#### About this task:
Exclude the pictures and repeat all of the data exactly.

[Extracted records]

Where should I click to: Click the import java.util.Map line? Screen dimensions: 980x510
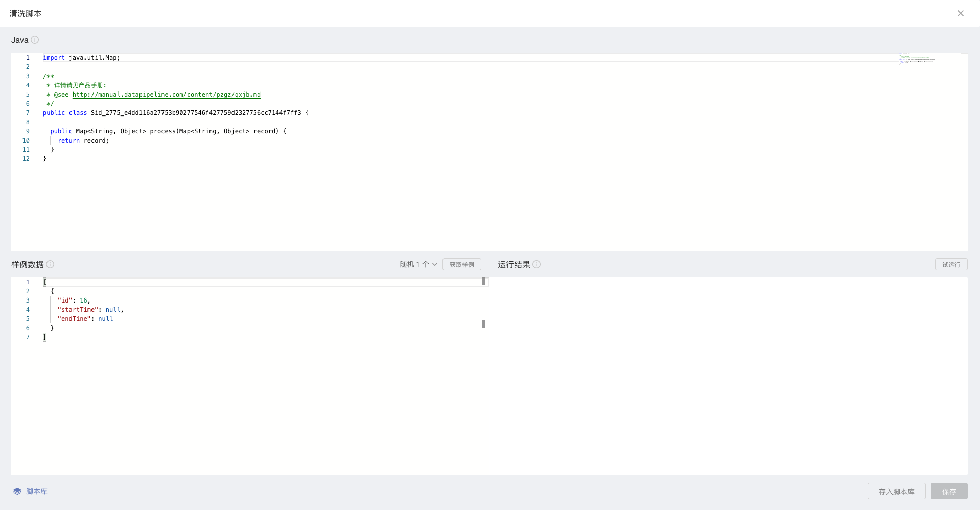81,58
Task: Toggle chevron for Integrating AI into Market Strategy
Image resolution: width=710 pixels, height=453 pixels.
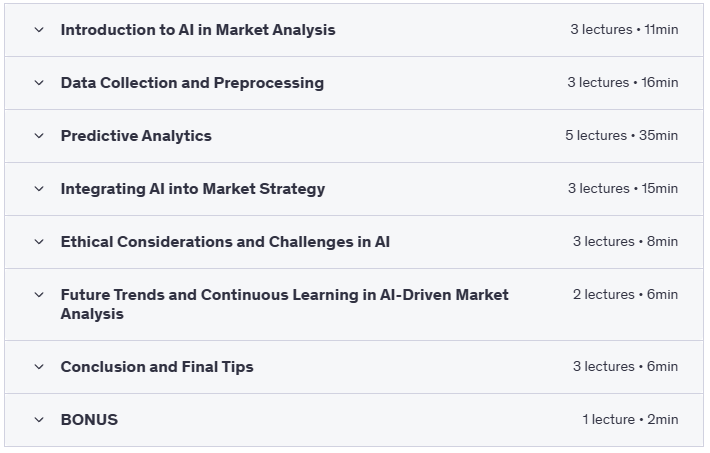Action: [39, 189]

#### Solution to this exercise:
Where should I click to: Click the import java.util.Map line? Screen dimensions: 980x510
81,58
Task: Toggle chevron for Integrating AI into Market Strategy
Image resolution: width=710 pixels, height=453 pixels.
Action: [39, 189]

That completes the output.